The building is eighteenth century, and inside there is exposed the timber framing of an even earlier dwelling.
It has had a long history as a general village shop. In 1889 two young men, Amoore and Budd, rented it from Mr Fuggle as a grocer’s, baker’s and pork butcher’s. Sadly the partnership was dissolved, and within two years the business was bankrupt owing to the failure of the hop crop. The remaining young man, compassionately though foolishly, “allowed credit to persons in a humble station of life” (a cowman, for example, ran up a bill for £18), while he himself was in debt to his wholesalers.

A man called Kellick took over the shop, and in 1905 Bonham and Turner ran a barber’s and newsagent’s at one end of the premises. Then in 1913 began the long reign of the Bellinger family at the Arford Up to Date Stores, a title which caused much merriment among the Canadians stationed here during World War II. It became a typical village store, selling “anything from dolls’ eyes to railway arches”, as the old saying goes. On the right was the “cold room for meat, bacon and dairy produce; groceries were in the main part of the shop; drapery, hardware, paraffin and various other household goods were on the left. There is still a sign on the tree to the right advertising the Royal Daylight Oil Company, probably dating from about 1890.
Historic England record
Archie Bellinger had a fine tenor voice and with his friend George Bohanna, bass, sang in the church choir for many years, and also at concerts in the Village Hall. George was a coal merchant, and his wife Blanche ran a little front-room shop in the house opposite The Wheatsheaf, at the far end of Arford Road.
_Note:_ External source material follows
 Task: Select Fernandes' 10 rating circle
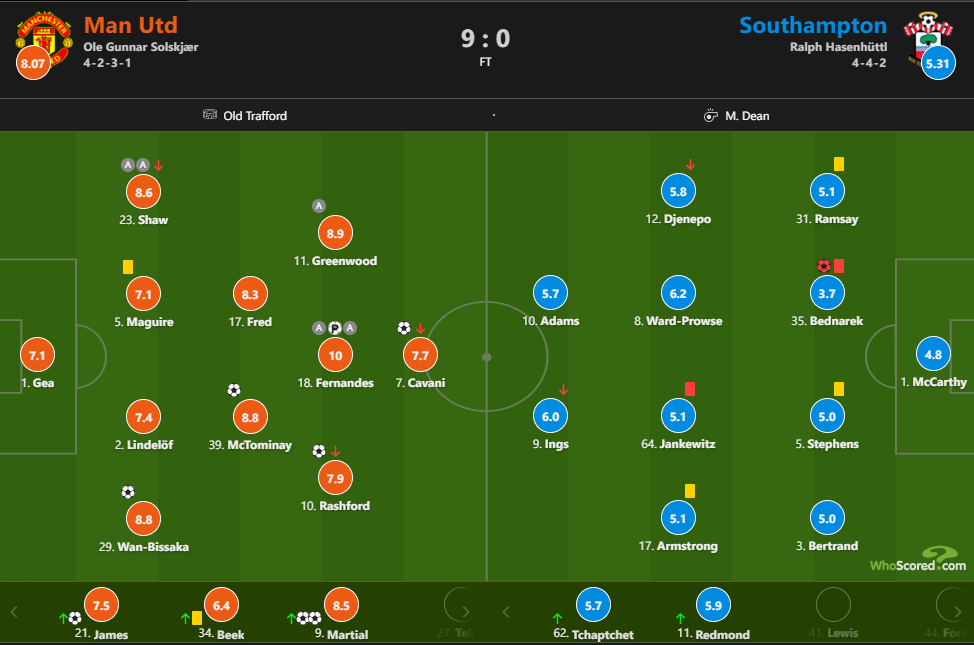coord(335,355)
Mrs Bellinger gave up the shop in 1958, and after two further proprietors it ceased trading and became a private house in the seventies.
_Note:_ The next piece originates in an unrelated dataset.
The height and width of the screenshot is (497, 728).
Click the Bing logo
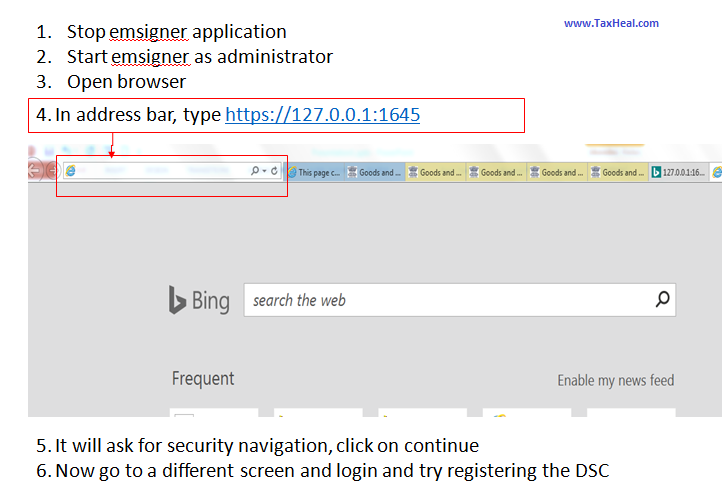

This corner of Arford was the scene of a tragedy that Mr W. Passingham remembered vividly, although it happened seventy years previously, when he was a small boy. A man, whose wife had left him and had come to live in Headley, tracked her down, and was seen arguing with her in the road outside Lickfold’s. Suddenly, he produced a gun; she screamed and fled “ for safety up the path of the Corner House, but he shot her, and she staggered across the road into the drapery department of the Stores, where she collapsed and died. Mr Passingham remembered what a big man he was, and that he had a green bicycle, with a double cross-bar for extra strength.